──────── SOURCE INFORMATION

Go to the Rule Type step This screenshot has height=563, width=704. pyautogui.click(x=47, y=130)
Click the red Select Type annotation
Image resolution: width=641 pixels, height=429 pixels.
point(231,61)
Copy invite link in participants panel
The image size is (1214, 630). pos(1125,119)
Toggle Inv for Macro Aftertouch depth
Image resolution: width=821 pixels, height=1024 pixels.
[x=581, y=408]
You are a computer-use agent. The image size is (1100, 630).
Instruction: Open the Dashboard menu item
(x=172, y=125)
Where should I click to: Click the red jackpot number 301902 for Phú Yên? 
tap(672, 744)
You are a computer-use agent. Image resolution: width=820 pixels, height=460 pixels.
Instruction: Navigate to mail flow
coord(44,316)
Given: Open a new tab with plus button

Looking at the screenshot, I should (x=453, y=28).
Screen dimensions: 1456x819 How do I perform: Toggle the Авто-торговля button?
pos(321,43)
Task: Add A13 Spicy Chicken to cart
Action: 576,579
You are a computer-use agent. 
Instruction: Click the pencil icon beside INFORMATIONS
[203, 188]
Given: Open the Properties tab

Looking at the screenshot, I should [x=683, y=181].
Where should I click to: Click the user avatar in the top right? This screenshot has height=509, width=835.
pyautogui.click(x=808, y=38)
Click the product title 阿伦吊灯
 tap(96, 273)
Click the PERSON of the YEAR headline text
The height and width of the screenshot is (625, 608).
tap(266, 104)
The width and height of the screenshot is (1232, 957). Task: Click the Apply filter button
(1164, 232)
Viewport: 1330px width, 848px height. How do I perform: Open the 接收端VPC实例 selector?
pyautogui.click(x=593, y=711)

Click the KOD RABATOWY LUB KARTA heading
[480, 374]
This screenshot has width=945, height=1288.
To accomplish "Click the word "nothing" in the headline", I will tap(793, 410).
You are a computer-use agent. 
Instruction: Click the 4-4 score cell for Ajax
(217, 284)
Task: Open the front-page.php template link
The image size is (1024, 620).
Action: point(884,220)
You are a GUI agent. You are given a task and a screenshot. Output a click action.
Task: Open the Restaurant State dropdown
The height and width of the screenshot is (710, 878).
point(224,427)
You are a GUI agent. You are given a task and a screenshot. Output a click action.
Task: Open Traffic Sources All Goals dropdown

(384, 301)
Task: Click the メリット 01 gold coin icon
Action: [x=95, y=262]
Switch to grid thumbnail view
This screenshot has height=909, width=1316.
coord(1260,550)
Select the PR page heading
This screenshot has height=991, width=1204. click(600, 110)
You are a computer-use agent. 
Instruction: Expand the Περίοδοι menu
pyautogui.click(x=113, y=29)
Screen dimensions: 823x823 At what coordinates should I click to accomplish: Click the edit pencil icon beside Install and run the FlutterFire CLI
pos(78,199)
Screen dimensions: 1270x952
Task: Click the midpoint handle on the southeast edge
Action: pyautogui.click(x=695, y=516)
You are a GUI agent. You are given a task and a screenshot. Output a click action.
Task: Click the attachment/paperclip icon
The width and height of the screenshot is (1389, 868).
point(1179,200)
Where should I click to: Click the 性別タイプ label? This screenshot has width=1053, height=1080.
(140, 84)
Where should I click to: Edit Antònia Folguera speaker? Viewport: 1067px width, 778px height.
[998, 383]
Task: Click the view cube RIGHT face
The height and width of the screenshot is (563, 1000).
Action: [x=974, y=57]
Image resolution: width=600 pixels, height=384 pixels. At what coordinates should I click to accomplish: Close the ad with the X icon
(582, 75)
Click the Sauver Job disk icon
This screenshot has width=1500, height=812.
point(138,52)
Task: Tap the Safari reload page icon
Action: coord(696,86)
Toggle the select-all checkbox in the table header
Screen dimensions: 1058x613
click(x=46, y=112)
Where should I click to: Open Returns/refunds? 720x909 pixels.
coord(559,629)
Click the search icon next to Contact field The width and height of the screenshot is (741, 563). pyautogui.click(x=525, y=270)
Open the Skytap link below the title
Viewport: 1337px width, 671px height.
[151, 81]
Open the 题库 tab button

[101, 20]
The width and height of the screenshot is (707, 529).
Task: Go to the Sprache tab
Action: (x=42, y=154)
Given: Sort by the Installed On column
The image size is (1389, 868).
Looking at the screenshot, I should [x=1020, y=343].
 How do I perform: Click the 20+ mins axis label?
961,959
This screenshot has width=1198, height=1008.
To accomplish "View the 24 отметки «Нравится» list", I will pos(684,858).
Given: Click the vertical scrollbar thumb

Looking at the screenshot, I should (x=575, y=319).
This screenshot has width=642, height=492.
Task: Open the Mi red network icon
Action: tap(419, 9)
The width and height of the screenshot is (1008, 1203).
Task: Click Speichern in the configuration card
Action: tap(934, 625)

────────────────

- WHAT TO PRODUCE: Wherever a line in the data above holds "will", copy that line.

- EXERCISE ANSWER:
To accomplish "Click the word "nothing" in the headline", I will tap(793, 410).
To accomplish "View the 24 отметки «Нравится» list", I will pos(684,858).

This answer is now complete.